Page excerpt:
* BEGIN *
In hotel renovation projects, many old hotels may have lost the original design drawings or the specific geometric information dimensions of the building due to management confusion, construction deviations or unclear changes [3, 4]. It will take a lot of time, money and work to renew projects without actual geometric data of the building. If renovation projects are guided by inconsistent and inaccurate original design drawings, it can incur a lot of rework. During the renewal process, the traditional on-site wet construction has the shortcomings of low efficiency, much waste and long construction duration, which often delays the construction duration and brings poor decoration quality [5].
Losting the original design drawings or the specific geometric information dimensions of the building is the biggest stinker in the hotel renovation projects. 3D scanning is a technique for quickly and massively capturing spatial point cloud data to build a three-dimensional model. 3D scanning allows to record the changes in as-built conditions and to ensure the accuracy of BIM model at operation stage. The prefabricated technology is a production method in which the components are prefabricated by industrial production lines, and then transported to the construction site for assembling [6]. The combination of 3D scanning, BIM and PC (Precast Concrete) is currently the most advanced digital solution in the construction industry [7]. The 3D scanning transforms the building into BIM model, and BIM can further optimize the decoration assembly. Combination of the three tools has been demonstrated good properties embodiment.
Hotel decoration projects have characteristics different from other renovation projects: similar decoration style across rooms. Once the decorating design is determined, it can be applied to all or most rooms. This paper proposes a BIM-based digital framework to shorten the renovation duration, save costs and reduce rework. The developed framework integrates building information modeling (BIM), 3D scanning and prefabrication technology to improve information utilization and reduce rework in hotel renovation projects.
* END *
Recorded information:
* BEGIN *
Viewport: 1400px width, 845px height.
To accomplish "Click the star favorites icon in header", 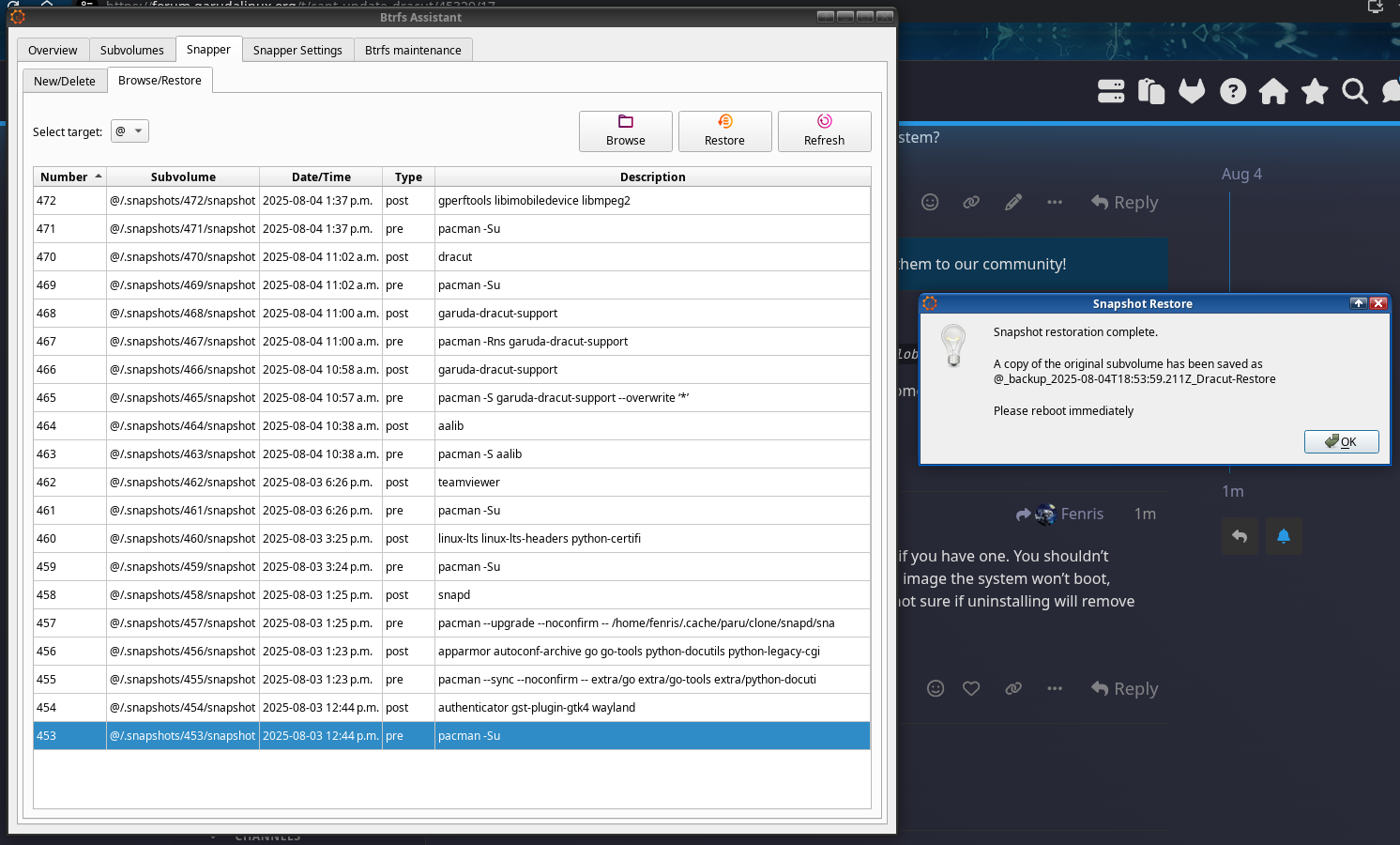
* END *
Exercise set:
1. In the hotel renovation text, which three technologies does the proposed framework integrate?
2. Please resume the hotel renovation text, starting right after its final sentence.

Task-by-task answers:
1. Building information modeling (BIM), 3D scanning and prefabrication technology.

2.
2 Literature Review
2.1 Rework Problem
Rework is a significant challenge in project-based and labor-intensive construction industries [8]. Non-value-added reworks result in high costs and may lead to project delays that severely affect the project performance [9, 10]. Uncertainty caused by missing documents, inaccurate or conflicting information in original design drawings may result in rework. 3D laser scanning technology can provide a solution. Advanced laser scanning technology collects spatial coordinates of existing buildings to be refurbished and accurately restores original building information into BIM models [11,12,13]. Based on the rebuilt digital model, further design and prefabricated data analysis can be performed [14]. The BIM digital models can be used for facility management of property companies.
2.2 BIM and Prefabrication Integration
Numerous projects are being renewed each year. Prefabrication is an innovative solution in the decration industry that adopts the principles of industrialization [15]. According to the literature review, prefabrication has lower cost and better quality than traditional on-site construction [16].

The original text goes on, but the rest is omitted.